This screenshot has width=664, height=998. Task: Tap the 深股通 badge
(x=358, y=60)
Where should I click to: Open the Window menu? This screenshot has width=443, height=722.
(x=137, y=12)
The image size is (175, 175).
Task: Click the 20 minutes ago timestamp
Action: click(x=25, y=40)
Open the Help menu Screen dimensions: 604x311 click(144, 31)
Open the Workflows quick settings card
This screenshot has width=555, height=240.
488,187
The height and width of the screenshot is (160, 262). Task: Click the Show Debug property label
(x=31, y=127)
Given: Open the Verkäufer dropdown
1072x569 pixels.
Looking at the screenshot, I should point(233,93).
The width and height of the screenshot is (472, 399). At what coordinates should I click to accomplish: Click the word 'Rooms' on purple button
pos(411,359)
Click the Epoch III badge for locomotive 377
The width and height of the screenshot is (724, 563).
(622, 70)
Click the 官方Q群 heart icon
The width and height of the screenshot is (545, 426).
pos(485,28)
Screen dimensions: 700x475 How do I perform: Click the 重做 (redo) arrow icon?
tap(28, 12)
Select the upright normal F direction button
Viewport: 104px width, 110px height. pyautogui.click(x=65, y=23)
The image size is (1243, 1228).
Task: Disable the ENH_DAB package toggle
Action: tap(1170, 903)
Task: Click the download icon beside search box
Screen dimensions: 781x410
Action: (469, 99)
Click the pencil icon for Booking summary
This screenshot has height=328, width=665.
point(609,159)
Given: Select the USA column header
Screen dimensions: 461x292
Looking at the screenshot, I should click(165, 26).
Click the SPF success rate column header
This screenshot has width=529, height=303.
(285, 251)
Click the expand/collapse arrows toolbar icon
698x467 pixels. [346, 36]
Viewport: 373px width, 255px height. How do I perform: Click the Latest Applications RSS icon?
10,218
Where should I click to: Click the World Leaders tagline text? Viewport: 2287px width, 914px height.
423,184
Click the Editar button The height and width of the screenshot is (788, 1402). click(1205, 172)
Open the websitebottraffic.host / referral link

####

_What to produce_: Please set out the records above as a numbered list, leaving out any blank lines.

_Solved exercise_:
1. This screenshot has width=664, height=998. Task: Tap the 深股通 badge
2. (x=358, y=60)
3. Where should I click to: Open the Window menu? This screenshot has width=443, height=722.
4. (x=137, y=12)
5. The image size is (175, 175).
6. Task: Click the 20 minutes ago timestamp
7. Action: click(x=25, y=40)
8. Open the Help menu Screen dimensions: 604x311 click(144, 31)
9. Open the Workflows quick settings card
10. This screenshot has width=555, height=240.
11. 488,187
12. The height and width of the screenshot is (160, 262). Task: Click the Show Debug property label
13. (x=31, y=127)
14. Given: Open the Verkäufer dropdown
15. 1072x569 pixels.
16. Looking at the screenshot, I should point(233,93).
17. The width and height of the screenshot is (472, 399). At what coordinates should I click to accomplish: Click the word 'Rooms' on purple button
18. pos(411,359)
19. Click the Epoch III badge for locomotive 377
20. The width and height of the screenshot is (724, 563).
21. (622, 70)
22. Click the 官方Q群 heart icon
23. The width and height of the screenshot is (545, 426).
24. pos(485,28)
25. Screen dimensions: 700x475 How do I perform: Click the 重做 (redo) arrow icon?
26. tap(28, 12)
27. Select the upright normal F direction button
28. Viewport: 104px width, 110px height. pyautogui.click(x=65, y=23)
29. The image size is (1243, 1228).
30. Task: Disable the ENH_DAB package toggle
31. Action: tap(1170, 903)
32. Task: Click the download icon beside search box
33. Screen dimensions: 781x410
34. Action: (469, 99)
35. Click the pencil icon for Booking summary
36. This screenshot has height=328, width=665.
37. point(609,159)
38. Given: Select the USA column header
39. Screen dimensions: 461x292
40. Looking at the screenshot, I should click(165, 26).
41. Click the SPF success rate column header
42. This screenshot has width=529, height=303.
43. (285, 251)
44. Click the expand/collapse arrows toolbar icon
45. 698x467 pixels. [346, 36]
46. Viewport: 373px width, 255px height. How do I perform: Click the Latest Applications RSS icon?
47. 10,218
48. Where should I click to: Click the World Leaders tagline text? Viewport: 2287px width, 914px height.
49. 423,184
50. Click the Editar button The height and width of the screenshot is (788, 1402). click(1205, 172)
51. Open the websitebottraffic.host / referral link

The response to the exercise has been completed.